── Records provided

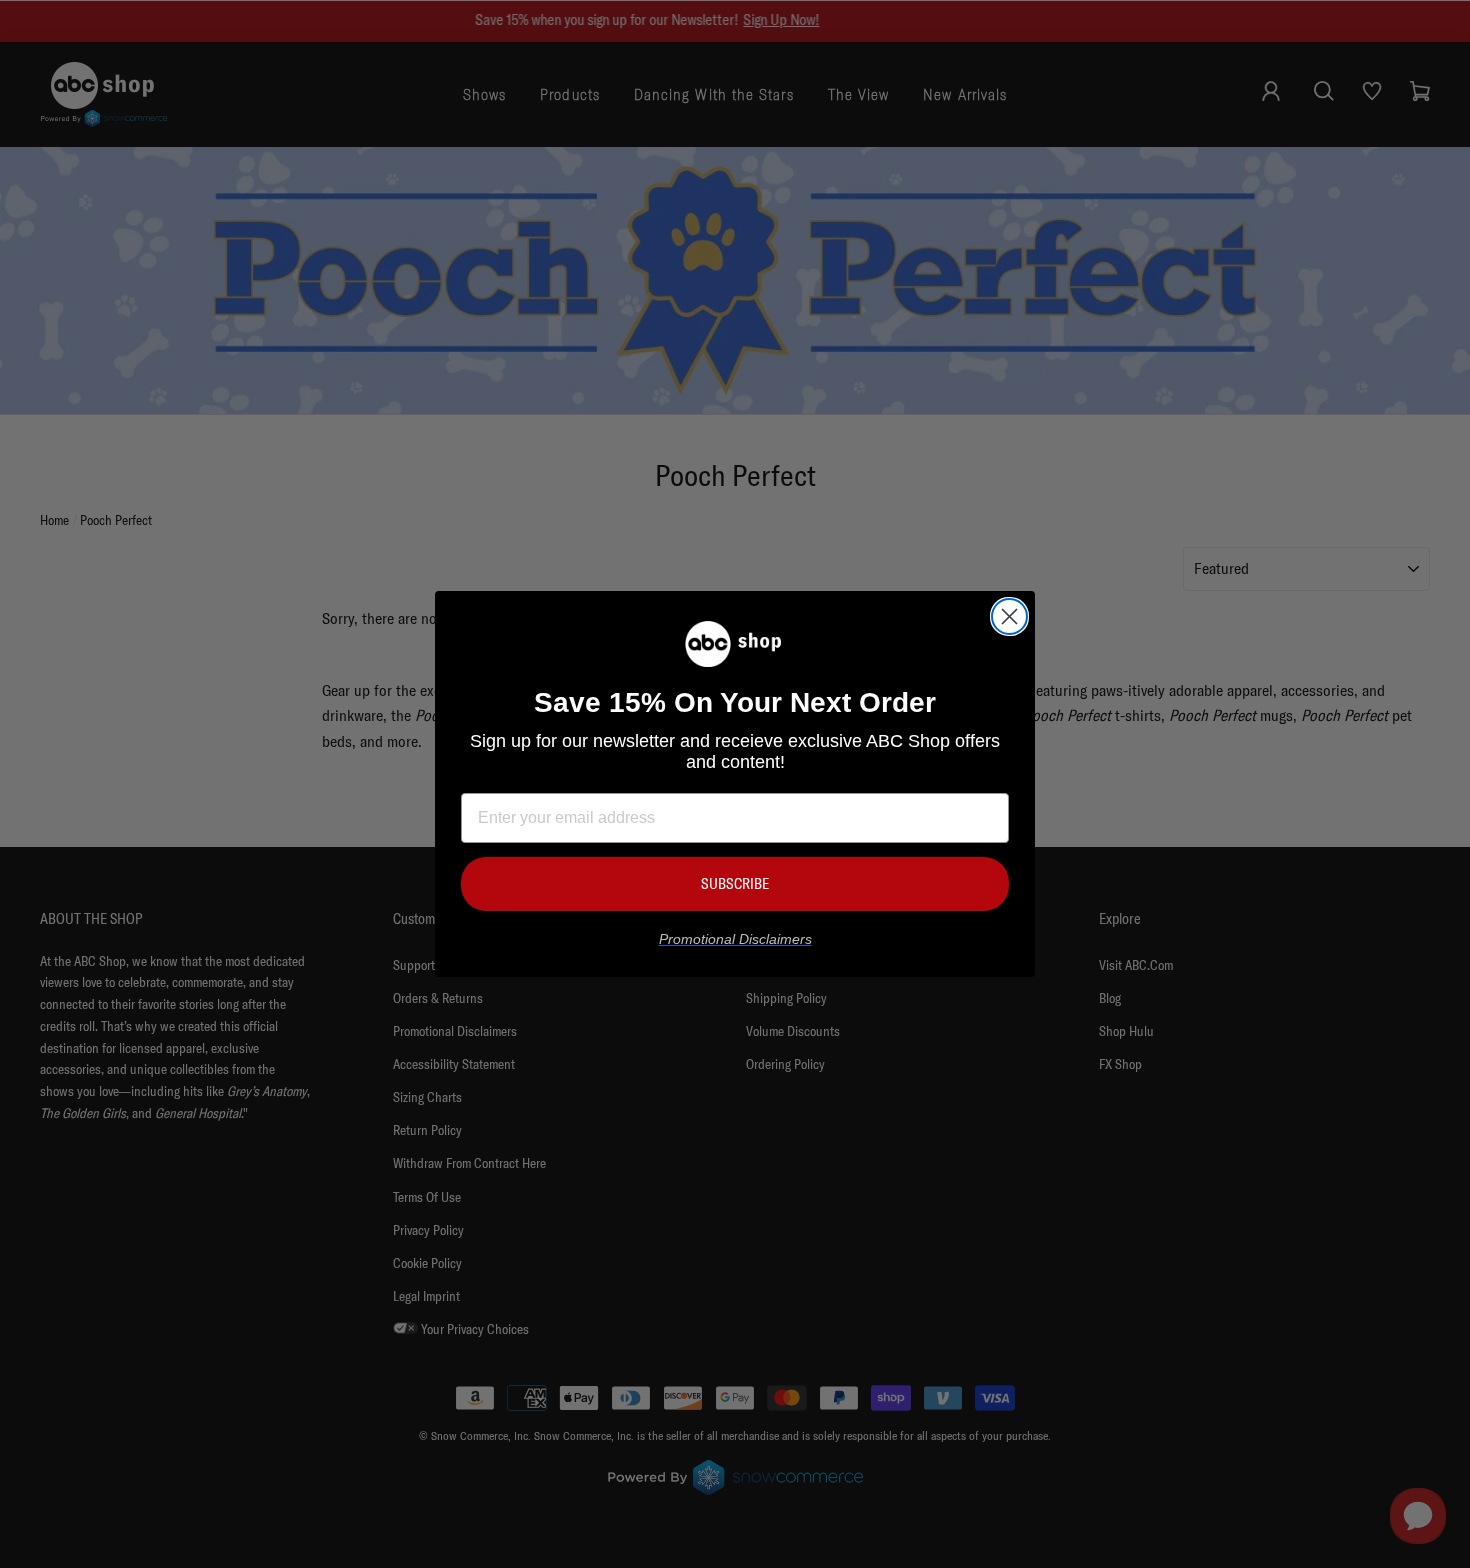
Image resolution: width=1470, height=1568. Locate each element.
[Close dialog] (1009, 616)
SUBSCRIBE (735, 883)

────
── Records provided

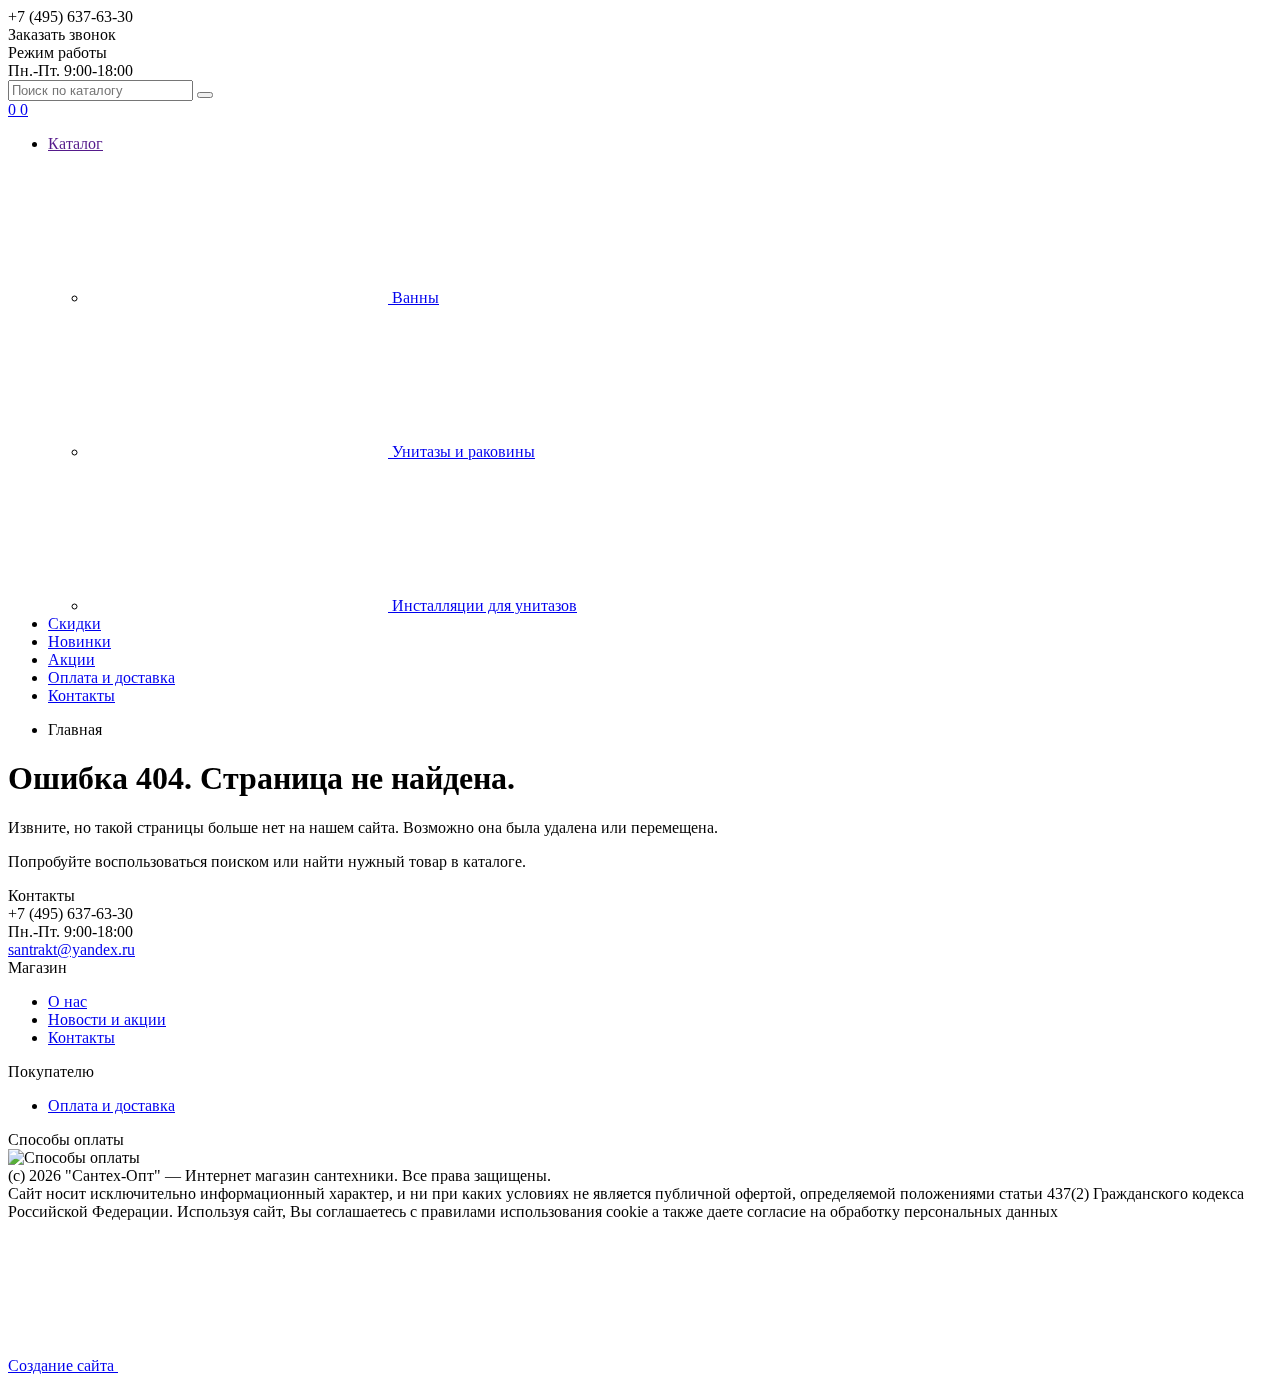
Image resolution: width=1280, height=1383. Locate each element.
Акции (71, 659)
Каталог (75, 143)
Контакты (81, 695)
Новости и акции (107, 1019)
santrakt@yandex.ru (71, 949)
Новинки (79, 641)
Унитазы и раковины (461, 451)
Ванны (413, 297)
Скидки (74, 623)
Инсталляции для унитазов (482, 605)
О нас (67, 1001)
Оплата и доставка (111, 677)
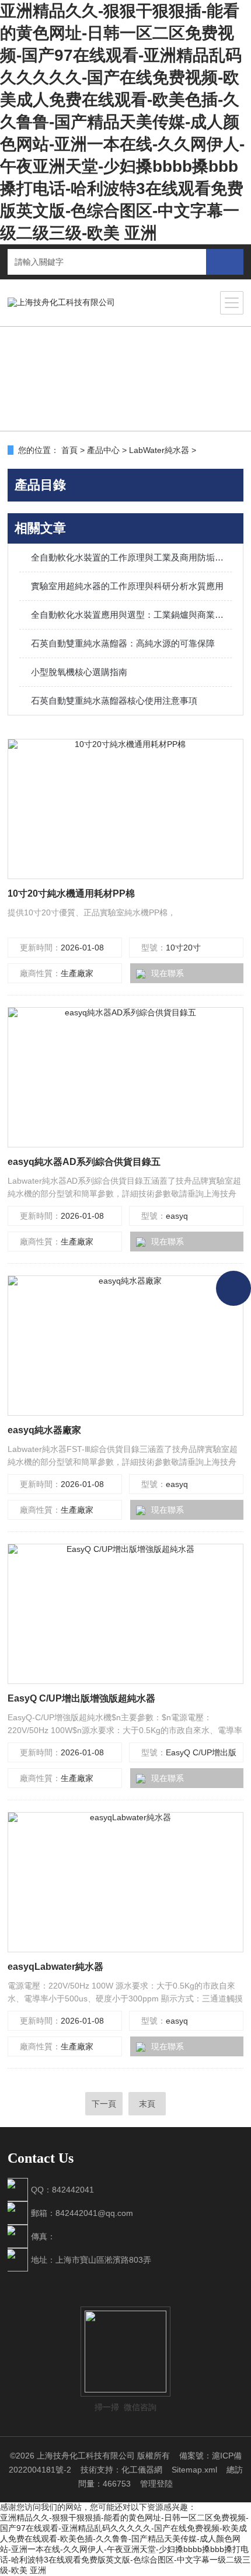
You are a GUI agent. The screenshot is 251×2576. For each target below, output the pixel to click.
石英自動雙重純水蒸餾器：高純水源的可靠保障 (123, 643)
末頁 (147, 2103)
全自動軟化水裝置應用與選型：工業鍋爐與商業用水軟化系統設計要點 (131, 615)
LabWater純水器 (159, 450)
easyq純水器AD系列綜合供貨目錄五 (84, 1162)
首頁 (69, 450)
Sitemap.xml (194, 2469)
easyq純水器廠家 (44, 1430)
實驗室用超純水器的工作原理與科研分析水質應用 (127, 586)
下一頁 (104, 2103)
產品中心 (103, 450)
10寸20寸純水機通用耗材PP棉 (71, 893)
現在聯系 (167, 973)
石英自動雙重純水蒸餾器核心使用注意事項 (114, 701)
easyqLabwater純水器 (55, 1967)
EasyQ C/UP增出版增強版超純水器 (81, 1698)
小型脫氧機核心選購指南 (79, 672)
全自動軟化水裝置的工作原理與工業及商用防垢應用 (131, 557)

────

Task >> Please make an exact copy of the lines above from the line with "LabWater純水器 (159, 450)" through the line with "全自動軟化水裝置的工作原理與工業及商用防垢應用 (131, 557)", both ends included.

Exercise output >>
LabWater純水器 (159, 450)
easyq純水器AD系列綜合供貨目錄五 (84, 1162)
首頁 (69, 450)
Sitemap.xml (194, 2469)
easyq純水器廠家 (44, 1430)
實驗室用超純水器的工作原理與科研分析水質應用 (127, 586)
下一頁 (104, 2103)
產品中心 (103, 450)
10寸20寸純水機通用耗材PP棉 (71, 893)
現在聯系 (167, 973)
石英自動雙重純水蒸餾器核心使用注意事項 (114, 701)
easyqLabwater純水器 (55, 1967)
EasyQ C/UP增出版增強版超純水器 (81, 1698)
小型脫氧機核心選購指南 (79, 672)
全自動軟化水裝置的工作原理與工業及商用防垢應用 (131, 557)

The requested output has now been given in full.